┌─ Data

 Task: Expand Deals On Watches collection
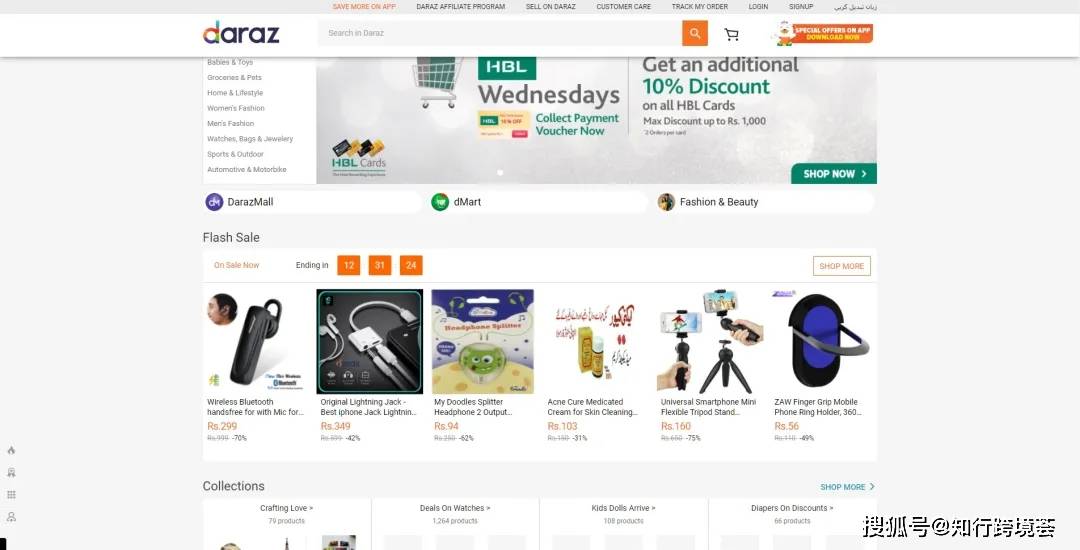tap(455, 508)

└─
┌─ Data

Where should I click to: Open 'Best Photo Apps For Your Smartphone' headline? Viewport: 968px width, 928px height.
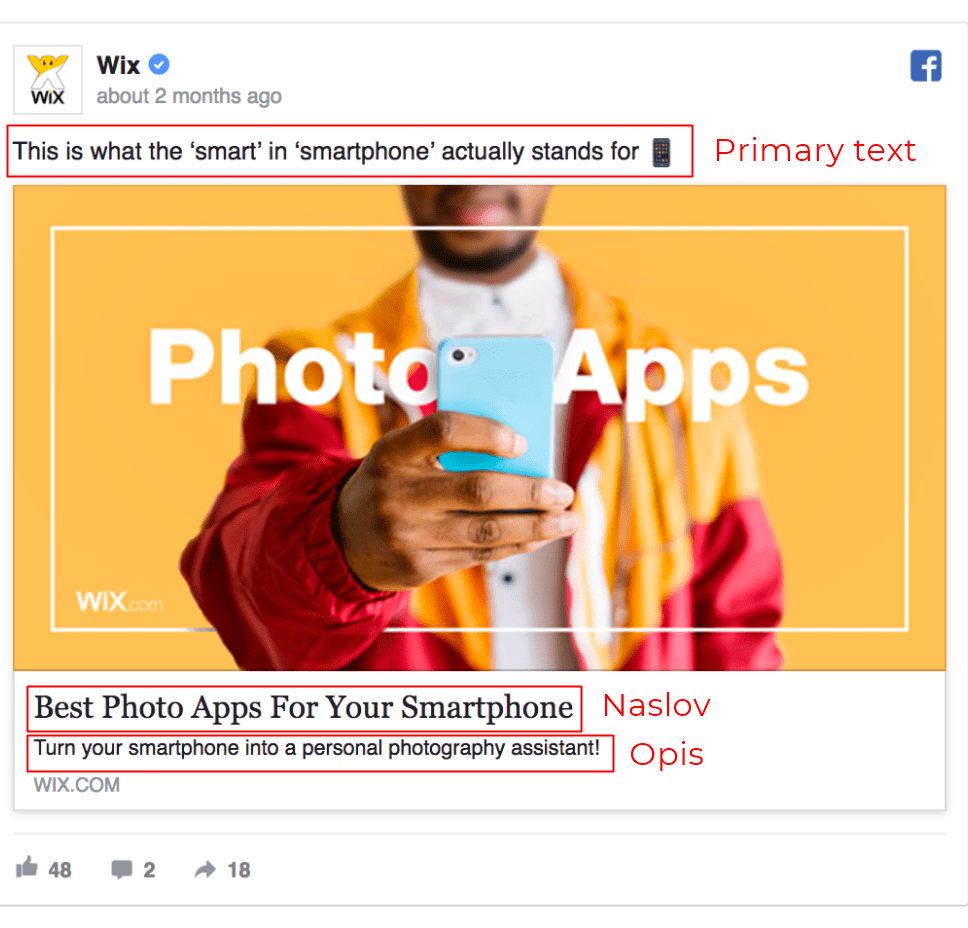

└─
┌─ Data

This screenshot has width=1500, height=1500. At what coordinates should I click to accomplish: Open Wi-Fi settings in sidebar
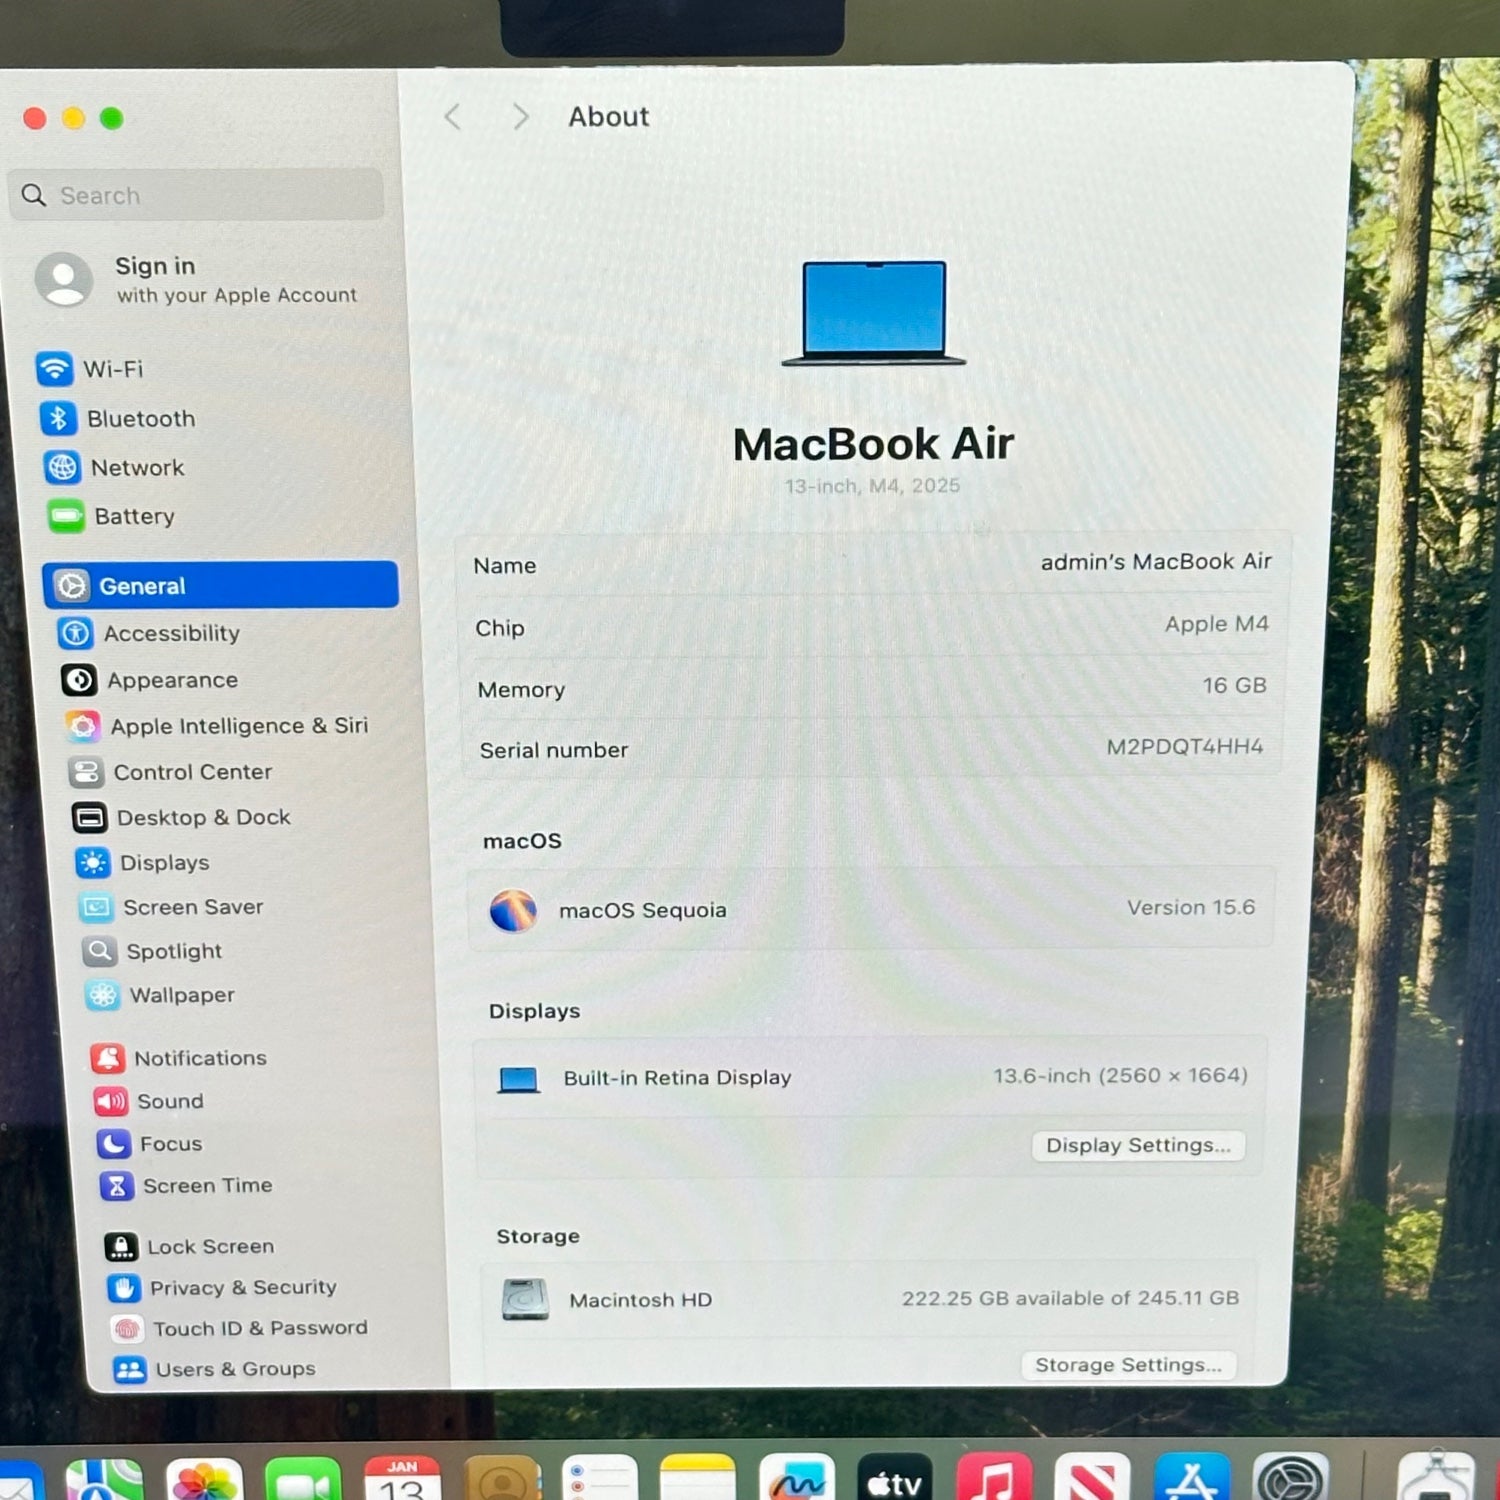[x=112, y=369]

└─

What you have to do:
Repeat the data word for word, from the line with "This screenshot has" up to and including the line with "[x=112, y=369]", and leave the pictures out.

Worked answer:
This screenshot has width=1500, height=1500. At what coordinates should I click to accomplish: Open Wi-Fi settings in sidebar
[x=112, y=369]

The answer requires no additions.